The first line of the data below and every line after it, through the one with "This screenshot has height=496, width=1024.", must be transcribed without change.

▶ _Records for this task_
────────────────

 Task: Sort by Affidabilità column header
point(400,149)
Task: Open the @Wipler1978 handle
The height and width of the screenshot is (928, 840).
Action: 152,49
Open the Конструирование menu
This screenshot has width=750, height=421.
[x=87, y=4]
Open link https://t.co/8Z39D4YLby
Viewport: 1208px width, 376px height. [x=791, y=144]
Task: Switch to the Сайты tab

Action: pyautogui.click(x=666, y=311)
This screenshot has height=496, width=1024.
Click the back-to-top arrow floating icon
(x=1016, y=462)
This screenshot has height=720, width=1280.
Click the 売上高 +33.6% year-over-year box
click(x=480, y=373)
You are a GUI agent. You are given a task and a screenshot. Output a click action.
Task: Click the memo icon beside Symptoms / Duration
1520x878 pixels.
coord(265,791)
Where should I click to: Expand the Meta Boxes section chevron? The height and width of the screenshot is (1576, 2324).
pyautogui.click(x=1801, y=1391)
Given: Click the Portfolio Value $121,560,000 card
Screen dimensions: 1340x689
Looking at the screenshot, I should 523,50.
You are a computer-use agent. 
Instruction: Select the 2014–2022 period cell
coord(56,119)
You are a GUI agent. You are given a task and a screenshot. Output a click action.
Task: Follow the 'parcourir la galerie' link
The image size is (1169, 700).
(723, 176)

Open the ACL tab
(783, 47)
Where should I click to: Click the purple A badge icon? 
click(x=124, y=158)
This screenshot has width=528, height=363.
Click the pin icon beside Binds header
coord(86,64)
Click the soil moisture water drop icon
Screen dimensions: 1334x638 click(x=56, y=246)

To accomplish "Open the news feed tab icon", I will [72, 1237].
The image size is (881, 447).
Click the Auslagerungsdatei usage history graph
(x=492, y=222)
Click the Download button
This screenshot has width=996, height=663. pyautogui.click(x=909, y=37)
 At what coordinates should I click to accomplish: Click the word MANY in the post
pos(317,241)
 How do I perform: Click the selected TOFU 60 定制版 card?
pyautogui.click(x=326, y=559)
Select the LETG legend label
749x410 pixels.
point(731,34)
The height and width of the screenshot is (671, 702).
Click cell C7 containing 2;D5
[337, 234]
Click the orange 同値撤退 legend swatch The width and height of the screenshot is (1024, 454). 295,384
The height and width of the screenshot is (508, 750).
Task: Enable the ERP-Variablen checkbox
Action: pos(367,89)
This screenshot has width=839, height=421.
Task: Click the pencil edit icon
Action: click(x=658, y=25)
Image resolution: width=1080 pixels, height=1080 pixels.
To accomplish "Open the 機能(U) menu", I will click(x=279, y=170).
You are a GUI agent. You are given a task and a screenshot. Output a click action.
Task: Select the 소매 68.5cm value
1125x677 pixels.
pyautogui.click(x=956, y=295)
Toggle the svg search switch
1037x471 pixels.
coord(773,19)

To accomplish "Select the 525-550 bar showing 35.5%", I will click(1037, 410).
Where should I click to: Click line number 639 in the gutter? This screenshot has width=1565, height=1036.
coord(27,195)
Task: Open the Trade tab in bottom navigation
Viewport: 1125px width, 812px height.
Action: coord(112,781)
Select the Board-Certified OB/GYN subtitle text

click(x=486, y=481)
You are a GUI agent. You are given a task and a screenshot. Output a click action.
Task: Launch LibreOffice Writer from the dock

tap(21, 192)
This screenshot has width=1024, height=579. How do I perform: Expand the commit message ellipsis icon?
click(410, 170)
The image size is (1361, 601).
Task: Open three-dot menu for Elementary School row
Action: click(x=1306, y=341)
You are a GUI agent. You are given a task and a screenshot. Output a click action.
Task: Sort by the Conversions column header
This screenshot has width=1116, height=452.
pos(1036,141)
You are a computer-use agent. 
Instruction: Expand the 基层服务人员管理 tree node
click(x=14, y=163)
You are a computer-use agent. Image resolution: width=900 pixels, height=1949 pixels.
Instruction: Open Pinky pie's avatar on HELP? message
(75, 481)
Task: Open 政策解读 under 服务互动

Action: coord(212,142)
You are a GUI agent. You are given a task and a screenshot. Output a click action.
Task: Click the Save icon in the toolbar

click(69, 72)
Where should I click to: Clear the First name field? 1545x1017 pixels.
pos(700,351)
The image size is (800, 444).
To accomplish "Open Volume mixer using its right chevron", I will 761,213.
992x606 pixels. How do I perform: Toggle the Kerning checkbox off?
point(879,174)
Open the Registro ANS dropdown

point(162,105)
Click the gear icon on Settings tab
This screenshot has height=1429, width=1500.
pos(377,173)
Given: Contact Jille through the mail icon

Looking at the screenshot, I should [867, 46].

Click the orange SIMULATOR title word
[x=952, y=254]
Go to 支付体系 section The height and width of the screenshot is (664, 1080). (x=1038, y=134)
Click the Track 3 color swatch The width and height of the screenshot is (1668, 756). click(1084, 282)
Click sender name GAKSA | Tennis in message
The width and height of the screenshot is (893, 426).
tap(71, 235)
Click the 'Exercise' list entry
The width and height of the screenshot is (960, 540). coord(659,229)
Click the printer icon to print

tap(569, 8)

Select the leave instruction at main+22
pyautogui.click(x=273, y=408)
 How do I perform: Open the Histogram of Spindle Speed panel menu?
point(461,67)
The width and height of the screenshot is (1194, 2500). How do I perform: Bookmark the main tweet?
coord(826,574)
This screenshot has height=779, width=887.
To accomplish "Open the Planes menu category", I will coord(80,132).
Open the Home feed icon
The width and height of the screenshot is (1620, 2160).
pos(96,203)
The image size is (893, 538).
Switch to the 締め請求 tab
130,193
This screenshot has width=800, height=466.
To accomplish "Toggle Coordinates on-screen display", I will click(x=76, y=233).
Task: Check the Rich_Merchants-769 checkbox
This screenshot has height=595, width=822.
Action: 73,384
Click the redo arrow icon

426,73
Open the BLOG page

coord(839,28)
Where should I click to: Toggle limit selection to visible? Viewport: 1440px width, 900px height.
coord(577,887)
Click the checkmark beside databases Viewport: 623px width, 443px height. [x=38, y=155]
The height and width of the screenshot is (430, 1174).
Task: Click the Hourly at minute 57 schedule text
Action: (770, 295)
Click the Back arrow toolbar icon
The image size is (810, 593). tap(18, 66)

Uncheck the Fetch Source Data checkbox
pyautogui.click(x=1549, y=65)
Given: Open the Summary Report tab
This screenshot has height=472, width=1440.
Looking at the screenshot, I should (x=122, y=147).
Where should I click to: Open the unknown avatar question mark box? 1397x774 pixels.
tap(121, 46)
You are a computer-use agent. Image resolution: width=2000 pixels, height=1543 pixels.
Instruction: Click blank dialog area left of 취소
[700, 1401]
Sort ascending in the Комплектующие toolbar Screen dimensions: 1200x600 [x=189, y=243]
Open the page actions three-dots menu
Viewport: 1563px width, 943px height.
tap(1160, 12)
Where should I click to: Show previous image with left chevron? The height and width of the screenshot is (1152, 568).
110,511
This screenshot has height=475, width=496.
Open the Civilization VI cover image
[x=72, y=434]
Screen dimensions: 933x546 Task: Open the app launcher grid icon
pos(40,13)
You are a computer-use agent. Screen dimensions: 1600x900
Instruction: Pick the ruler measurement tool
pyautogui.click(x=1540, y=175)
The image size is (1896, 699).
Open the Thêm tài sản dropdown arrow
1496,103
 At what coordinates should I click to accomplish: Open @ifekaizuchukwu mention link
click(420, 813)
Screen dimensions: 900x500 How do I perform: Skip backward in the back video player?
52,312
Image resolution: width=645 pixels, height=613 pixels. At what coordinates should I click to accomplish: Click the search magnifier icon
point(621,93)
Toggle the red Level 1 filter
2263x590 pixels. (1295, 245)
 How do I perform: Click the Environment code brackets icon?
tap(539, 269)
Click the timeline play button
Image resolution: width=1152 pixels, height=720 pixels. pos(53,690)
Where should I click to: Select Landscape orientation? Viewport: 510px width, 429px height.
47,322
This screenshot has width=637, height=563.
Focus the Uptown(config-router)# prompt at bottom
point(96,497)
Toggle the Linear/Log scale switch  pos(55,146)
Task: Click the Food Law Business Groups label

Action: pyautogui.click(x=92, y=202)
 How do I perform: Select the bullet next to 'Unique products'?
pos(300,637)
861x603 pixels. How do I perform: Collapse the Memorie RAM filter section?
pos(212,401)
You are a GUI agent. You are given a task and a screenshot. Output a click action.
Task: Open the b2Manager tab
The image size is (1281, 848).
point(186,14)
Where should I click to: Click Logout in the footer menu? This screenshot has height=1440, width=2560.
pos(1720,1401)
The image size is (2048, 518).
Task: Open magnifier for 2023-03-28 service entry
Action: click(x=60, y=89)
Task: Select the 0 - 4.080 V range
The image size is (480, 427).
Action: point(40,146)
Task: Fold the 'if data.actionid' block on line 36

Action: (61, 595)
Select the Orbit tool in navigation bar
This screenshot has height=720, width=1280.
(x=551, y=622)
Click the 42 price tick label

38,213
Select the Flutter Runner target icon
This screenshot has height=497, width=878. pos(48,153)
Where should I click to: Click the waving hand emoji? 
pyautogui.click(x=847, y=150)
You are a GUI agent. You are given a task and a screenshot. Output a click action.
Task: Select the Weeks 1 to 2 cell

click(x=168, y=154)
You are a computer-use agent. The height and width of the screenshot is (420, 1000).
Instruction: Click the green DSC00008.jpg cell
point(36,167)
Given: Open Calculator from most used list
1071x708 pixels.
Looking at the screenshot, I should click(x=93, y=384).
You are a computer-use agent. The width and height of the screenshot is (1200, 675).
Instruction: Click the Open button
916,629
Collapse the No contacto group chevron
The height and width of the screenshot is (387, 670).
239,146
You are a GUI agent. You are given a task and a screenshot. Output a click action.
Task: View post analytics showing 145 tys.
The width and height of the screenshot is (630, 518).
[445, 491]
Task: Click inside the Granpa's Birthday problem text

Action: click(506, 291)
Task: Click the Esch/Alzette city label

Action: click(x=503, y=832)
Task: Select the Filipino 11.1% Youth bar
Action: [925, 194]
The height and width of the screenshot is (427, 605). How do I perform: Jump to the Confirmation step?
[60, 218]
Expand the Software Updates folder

────────────────

▶ _Result of the exercise_
 Task: Sort by Affidabilità column header
point(400,149)
Task: Open the @Wipler1978 handle
The height and width of the screenshot is (928, 840).
Action: 152,49
Open the Конструирование menu
This screenshot has width=750, height=421.
[x=87, y=4]
Open link https://t.co/8Z39D4YLby
Viewport: 1208px width, 376px height. [x=791, y=144]
Task: Switch to the Сайты tab

Action: pyautogui.click(x=666, y=311)
This screenshot has height=496, width=1024.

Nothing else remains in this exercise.